Allerdings ist das halt, auch wenn nur ein Jahr zwischen den Filmen liegt, nicht mehr dieselbe Welt wie die in Un homme marche dans la ville. Es gibt weiterhin eine Aufmerksamkeit für das Abgehängte, Verlorene, besonders deutlich in einer langen Passage durch einen Seitenkanal, in dem alte, hölzerne Frachtschiffe vor sich hin rotten. Aber das ist eben nur noch ein Seitenkanal und nicht mehr, wie noch in Un homme, die ganze Welt. Es gibt wieder die Möglichkeit, sich aus eigener Kraft aus dem Sumpf zu ziehen, und mithilfe der Solidarität der ehrlichen Kleinunternehmer auch dem neuen, slicken Kapitalismus etwas entgegen zu setzen. Und dabei wird eben auch eine ältere Vorstellung von Kino wieder in Kraft gesetzt. Les amants erinnert mich stark an das französische Starkino der 1930er. Die Rädchen greifen wieder ineinander und am Ende geht es zumindest für einige Figuren auf in eine bessere Zukunft.

Un homme ist für mich dagegen ein Film, der einen Fluch in die Gesellschaft hineinträgt. Tatsächlich ist das für mich, unterhalb des manifesten Plots, der eigentliche Kern des Films: Es geht um die Übertragung und Proliferation einer schuldhaften Verstrickung, die in dem Kriminalfall, um den es vorderhand geht, nur einen zufälligen Anlass findet.

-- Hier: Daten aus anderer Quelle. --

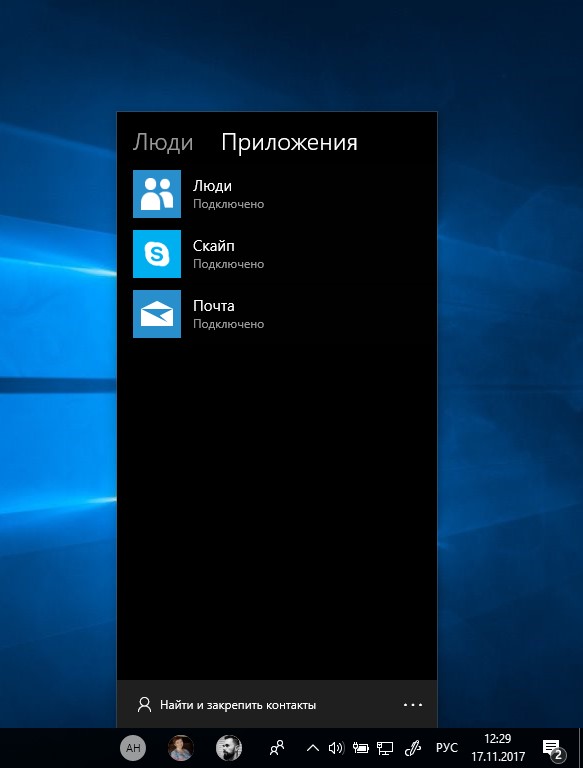Expand hidden tray icons chevron
Screen dimensions: 583x768
coord(313,748)
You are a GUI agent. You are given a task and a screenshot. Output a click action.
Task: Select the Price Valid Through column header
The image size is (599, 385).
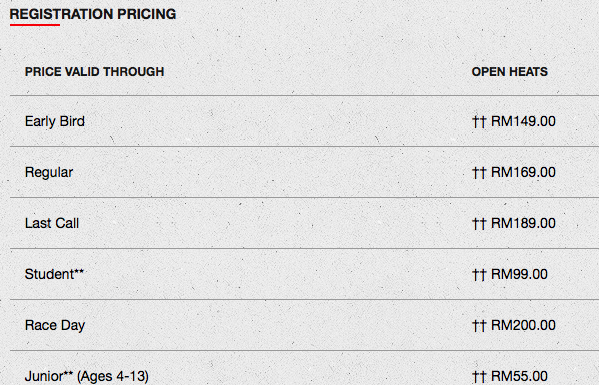(94, 72)
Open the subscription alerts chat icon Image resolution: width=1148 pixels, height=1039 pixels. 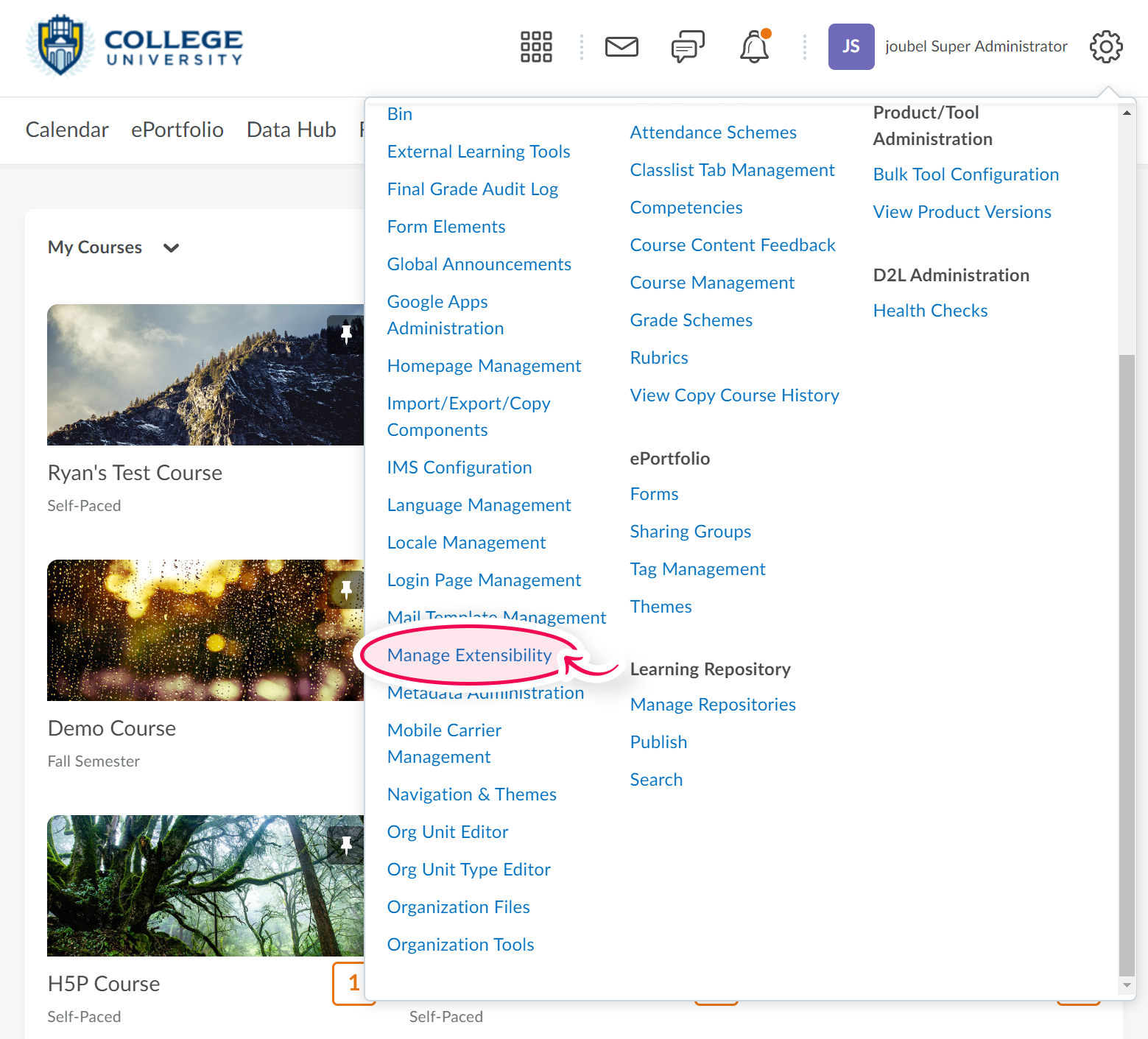[688, 46]
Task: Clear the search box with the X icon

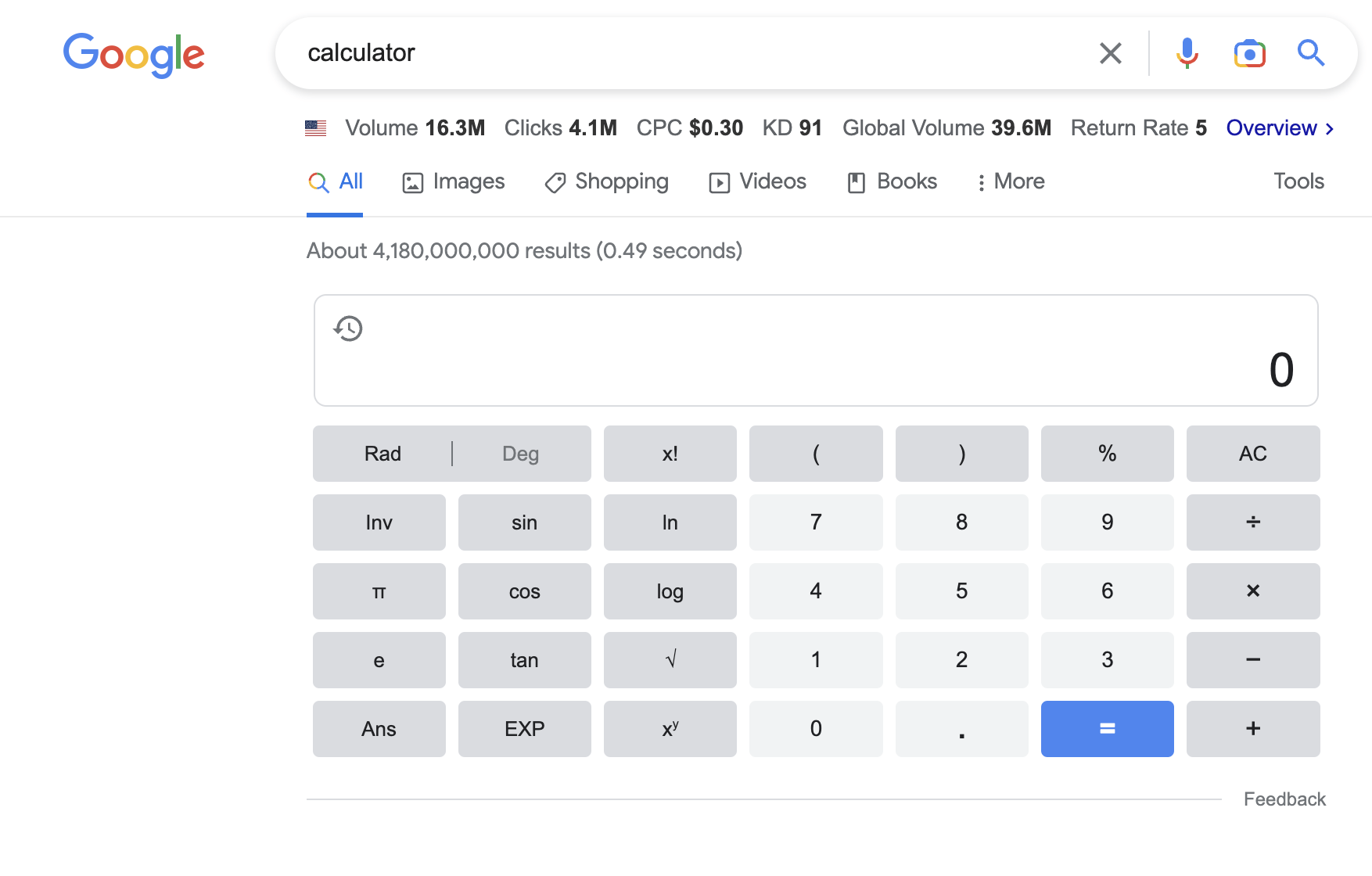Action: [x=1110, y=53]
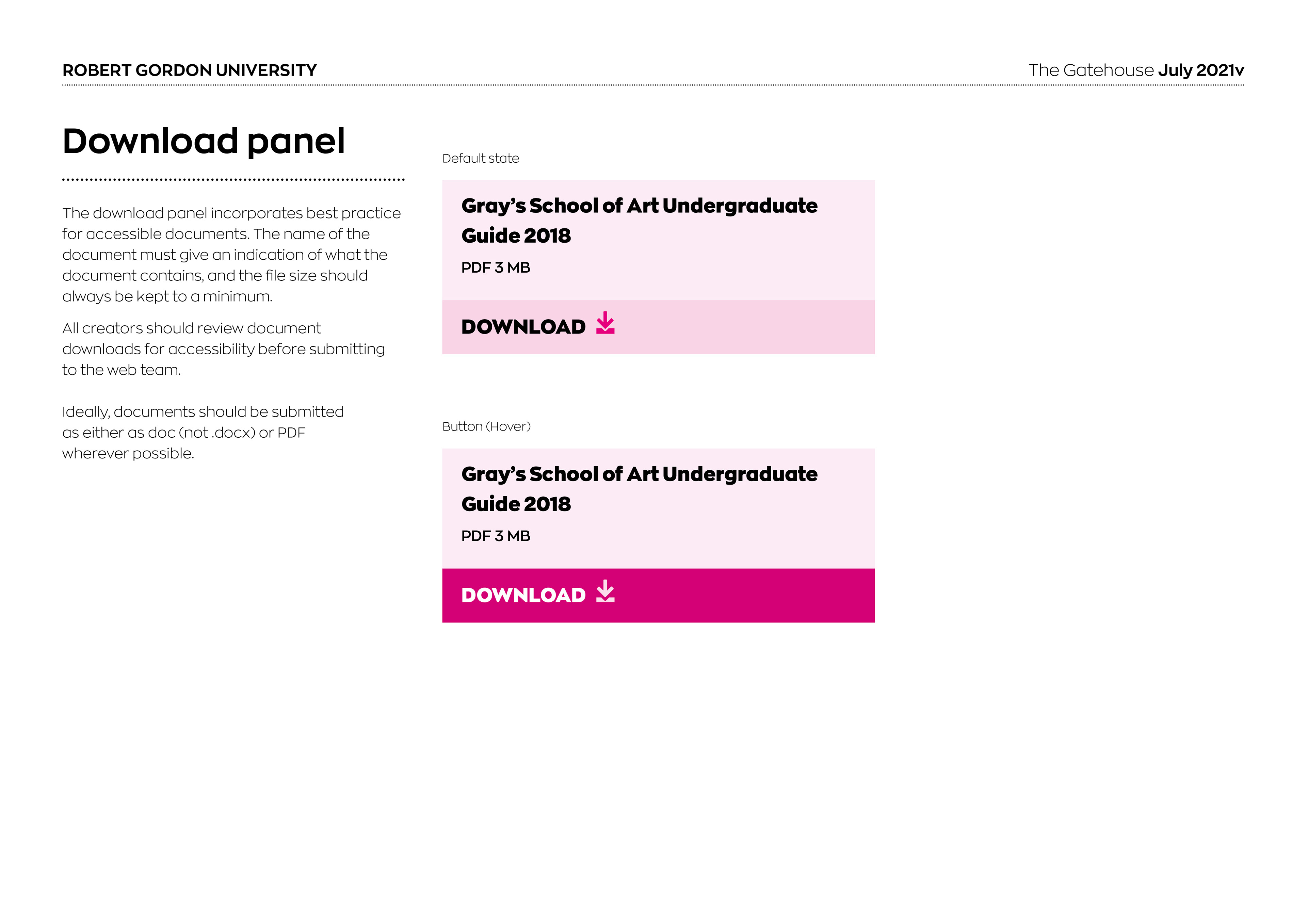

Eine Sache, die mir noch aufgefallen ist: In Paglierofilmen gibt es zwar eh kaum jemand, der eine gesicherte, sorgenfreie Existenz führt, aber Frauen haben es trotzdem noch einmal schwerer. Siehst Du das auch so?

AA: Jedenfalls scheinen sie die zu sein, auf denen am Ende am meisten abgeladen wird. Vielleicht, weil ihre Sehnsüchte in dieser archaischen Welt nicht wirklich gelten, immer wieder an allem Möglichen abprallen und sich schließlich gegen sie selbst wenden. Wenn man sich die schuldhafte Verstrickung, von der du sprichst, als dunklen Blitz denkt, so sind die Männer die Ableiter und die Frauen seine Erdung. Und sie sind dann eben entweder stark genug oder nicht. In Un homme wird die von Ginette Leclerc gespielte weibliche Hauptfigur – auch, weil sie so besessen ist von dem Gedanken, der unter den gegebenen Umständen irgendwie rechtschaffene, aber eben nicht makellose Protagonist sei ihre einzige Rettung – so lange ignoriert und herumgeschubst, bis sie verzweifelt und halbherzig zurückschlägt, aber da ist es dann schon zu spät. Die Art, wie ihr der Film dann in einer einzelnen, verknappten Einstellung ein Ende bereitet, ist von bressonianischer Brutalität.

Ein Echo dieses Schreckens findet sich in Les amants in der Mutter, die sich aus Angst, von allen alleingelassen zu werden, ins Wasser stürzt. Für einen Augenblick dachte ich (womöglich auch, weil ich Un homme vorher gesehen habe), sie würde nicht wieder auftauchen. Aber weil der Film einem anderen – restaurativen – Impetus folgt, wird sie rausgefischt und kommt wieder zu sich. Und die von Monique Levers gespielte Heldin in Les amants hat allen erlittenen Demütigungen zum Trotz genug Strahlkraft in ihrem hellen Gesicht, um den Männern ihre Watschen auch zurückzuwerfen, um aktiv zu werden, die Machenschaften ihres autoritären Papas zu sabotieren etc. Sie hat sich das Schwimmen beigebracht. Generell wird in Les amants mehr geschwommen, zumindest auf Schiffen; vielleicht ist das der wesentliche Unterschied zwischen den beiden Filmen: An Land kann es keine Freiheit geben, auf dem Fluss zumindest eine Ahnung davon.